◆ Passage shown:
_ _ _

# Practice - Classification models for soil type determiniation - Assignment

In this notebook, we will expand on the tutorial on classification models by building up a model with multiple features using random forests, an ensemble model which builds up several trees and averages the predictions. We will see if the predictions with the simple decision tree from the tutorial can be improved.

In [None]:
import numpy as np
import pandas as pd
import sklearn
from plotly import subplots
import plotly.graph_objs as go

We will import the ``RandomForestClassifier`` class from scikit-learn ``ensemble`` module to build the random forest regressor.

For more info on the principle of random forests, you can check the scikit-learn documentation.

In [None]:
from sklearn.ensemble import ____
from sklearn.model_selection import train_test_split, cross_val_score
from sklearn.metrics import confusion_matrix, plot_confusion_matrix
from sklearn.metrics import accuracy_score

## Dataset loading

We can load the data from a .csv file. The data has been preprocessed to link soil type class according to Robertson (2010) to cone resistance properties. The soil type class was determined from sampling boreholes adacent to CPT tests. To allow comparison with the Robertson soil type classification charts, the features $ \log (Q_t) $ and $ \log (F_r) $ have already been calculated.

_ _ _

◆ Dataset extract:
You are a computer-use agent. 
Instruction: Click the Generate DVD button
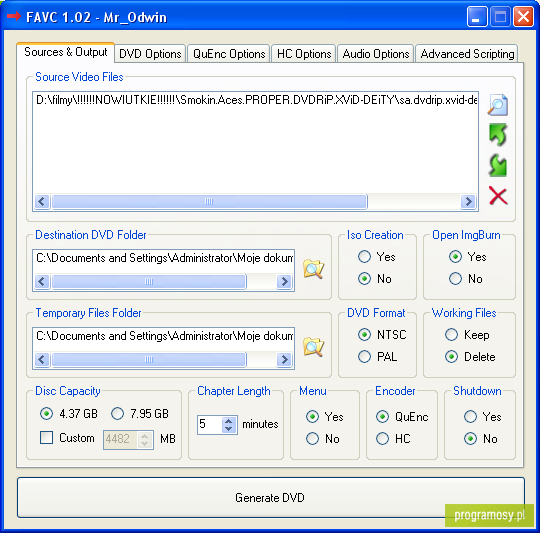pyautogui.click(x=271, y=497)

_ _ _

◆ Task list:
(A) In the soil type classification notebook, which functions are imported by name from sklearn.model_selection and sklearn.metrics?
(B) Could you write the next part of the soil type classification notebook, starting after its final sentence about the precalculated features?

◆ Task responses:
(A) train_test_split, cross_val_score, confusion_matrix, plot_confusion_matrix, accuracy_score

(B)
In [None]:
data = pd.___('Data/___.csv')

The data contains some $ \infty $ values which can be replaced with NaN values using the ``replace`` method on the dataframe. The Nan values can then be dropped from the data:

In [None]:
data.replace([np.inf, -np.inf], np.nan, inplace=True)
data.dropna(inplace=True)

In [None]:
data.head()

We can also create the dictionary with the full names of the soil types according to Robertson.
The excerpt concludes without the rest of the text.